Mag een werkgever camera’s ophangen om de bedrijfseigendommen te beschermen en om diefstal te voorkomen? Het filmen van werknemers betekent inbreuk op het recht op privacy. Is die inbreuk toelaatbaar? Mag de ondernemingsraad zijn instemming onthouden? In september 2016 boog de kantonrechter Den Bosch zich over deze vragen.
De inbreuk op de privacy van werknemers is groot. Toch mogen werkgevers camera’s ophangen op de werkvloer als aan de voorwaarden uit de Wet bescherming persoonsgegevens wordt voldaan.
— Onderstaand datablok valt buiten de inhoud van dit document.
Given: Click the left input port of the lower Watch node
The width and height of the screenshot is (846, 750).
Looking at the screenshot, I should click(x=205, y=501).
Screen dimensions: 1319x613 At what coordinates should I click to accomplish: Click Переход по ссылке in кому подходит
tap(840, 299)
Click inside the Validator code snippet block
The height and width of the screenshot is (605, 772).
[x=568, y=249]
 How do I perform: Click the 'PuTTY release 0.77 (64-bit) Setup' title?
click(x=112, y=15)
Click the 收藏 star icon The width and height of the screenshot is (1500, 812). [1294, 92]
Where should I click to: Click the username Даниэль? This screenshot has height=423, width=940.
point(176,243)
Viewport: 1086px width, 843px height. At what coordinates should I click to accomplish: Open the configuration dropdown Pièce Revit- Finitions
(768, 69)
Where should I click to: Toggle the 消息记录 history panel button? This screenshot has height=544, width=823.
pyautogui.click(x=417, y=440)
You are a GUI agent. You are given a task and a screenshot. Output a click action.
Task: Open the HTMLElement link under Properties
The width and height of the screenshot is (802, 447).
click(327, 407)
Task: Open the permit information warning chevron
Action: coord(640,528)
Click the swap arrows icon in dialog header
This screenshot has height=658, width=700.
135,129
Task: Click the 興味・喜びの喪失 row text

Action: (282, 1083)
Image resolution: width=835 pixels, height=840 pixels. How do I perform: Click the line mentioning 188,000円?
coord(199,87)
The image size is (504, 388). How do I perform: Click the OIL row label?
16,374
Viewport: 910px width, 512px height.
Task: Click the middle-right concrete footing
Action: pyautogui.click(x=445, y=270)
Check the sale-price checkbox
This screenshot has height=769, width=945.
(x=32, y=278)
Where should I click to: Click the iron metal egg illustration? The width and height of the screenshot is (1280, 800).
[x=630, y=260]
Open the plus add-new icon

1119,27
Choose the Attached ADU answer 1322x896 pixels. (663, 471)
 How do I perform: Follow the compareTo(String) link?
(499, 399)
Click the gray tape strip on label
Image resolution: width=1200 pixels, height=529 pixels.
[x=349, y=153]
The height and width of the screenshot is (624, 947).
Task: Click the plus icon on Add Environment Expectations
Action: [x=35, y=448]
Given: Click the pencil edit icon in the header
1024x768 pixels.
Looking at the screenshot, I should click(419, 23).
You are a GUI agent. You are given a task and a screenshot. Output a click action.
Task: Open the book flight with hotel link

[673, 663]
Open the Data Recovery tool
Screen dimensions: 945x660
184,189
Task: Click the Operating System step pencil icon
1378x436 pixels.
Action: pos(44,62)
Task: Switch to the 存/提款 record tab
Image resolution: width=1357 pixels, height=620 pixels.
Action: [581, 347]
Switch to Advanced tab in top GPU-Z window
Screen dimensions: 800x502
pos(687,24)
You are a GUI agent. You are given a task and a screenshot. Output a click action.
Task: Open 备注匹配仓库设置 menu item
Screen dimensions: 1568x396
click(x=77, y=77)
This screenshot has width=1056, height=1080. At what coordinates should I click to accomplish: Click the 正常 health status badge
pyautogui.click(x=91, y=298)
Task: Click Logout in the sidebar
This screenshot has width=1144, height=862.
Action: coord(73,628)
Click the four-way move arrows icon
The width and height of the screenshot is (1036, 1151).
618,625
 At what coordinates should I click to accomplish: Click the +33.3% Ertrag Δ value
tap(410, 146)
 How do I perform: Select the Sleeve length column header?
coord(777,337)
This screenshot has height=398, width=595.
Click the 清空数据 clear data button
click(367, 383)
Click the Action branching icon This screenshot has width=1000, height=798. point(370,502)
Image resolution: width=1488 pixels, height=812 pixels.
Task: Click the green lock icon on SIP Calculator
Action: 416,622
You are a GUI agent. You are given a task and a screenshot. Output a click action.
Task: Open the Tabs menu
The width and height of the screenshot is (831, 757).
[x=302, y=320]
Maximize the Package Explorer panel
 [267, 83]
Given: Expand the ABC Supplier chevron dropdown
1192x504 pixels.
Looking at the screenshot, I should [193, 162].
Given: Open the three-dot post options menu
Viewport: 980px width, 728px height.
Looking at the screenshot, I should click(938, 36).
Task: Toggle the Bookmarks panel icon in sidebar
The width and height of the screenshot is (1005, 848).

Deze wet regelt onder meer dat persoonsgegevens alleen mogen verwerkt als de gegevensverwerking noodzakelijk is voor de behartiging van een gerechtvaardigd belang van de werkgever, tenzij het belang of het recht op bescherming van de persoonlijke levenssfeer van werknemers prevaleert. Op de belangen van de werknemers mag geen onevenredige inbreuk worden gemaakt in verhouding tot de gestelde doelen (proportionaliteit). Als de doelen op een minder ingrijpende manier kunnen worden bereikt, dan is cameratoezicht niet toegestaan (subsidiariteit).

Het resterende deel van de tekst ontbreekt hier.